Inspired by a picture of a 19th Century marble window screen from Agra ( in the V&A) we came up with the idea for a large patterned window screen fabricated from aluminium or steel. We would replicate the leaded-glass pattern of the lost windows, in blown-up scale, on this screen. A difficult piece to get right, but Camilla thinks outside the box, understands something of steel fabrication from her previous life as maker of large steel sculptures; if anyone can work out an elegant solution she can. I came back from Vancouver hit with the worst jet-lag ever and climbed the 4 flights of stairs to the office, to find the most beautiful paper card model origami in full production.

Camilla’s proposed solution is built on the foundation of 4 ideas:

Divide the structure into 6 parts, along the line where the pattern has greatest fabrication complexity ( the 8-leg star junctions ).

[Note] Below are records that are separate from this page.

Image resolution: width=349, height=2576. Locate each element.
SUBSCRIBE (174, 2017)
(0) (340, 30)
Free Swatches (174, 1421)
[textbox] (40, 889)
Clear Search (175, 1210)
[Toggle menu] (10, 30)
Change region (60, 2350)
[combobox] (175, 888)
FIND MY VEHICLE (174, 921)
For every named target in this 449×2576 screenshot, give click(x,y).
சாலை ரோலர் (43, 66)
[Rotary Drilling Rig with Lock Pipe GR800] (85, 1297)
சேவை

Align these with the location of the window mullion junctions behind. Form the star junctions using a system of notched blades that slot cleanly over one another ( inspired by ‘60s slotted toy building sets ). Rationalise and break the pattern up into ‘snakes’ that slot together and form the complete pattern. Fix the 6 parts together using a secondary frame sited behind the brise soliel ( inspired by the ferramata structure of the large leaded-glass windows at St Paul’s Cathedral). The secondary frame is aligned with the location of the window mullions behind the screen to lessen its impact on the pattern.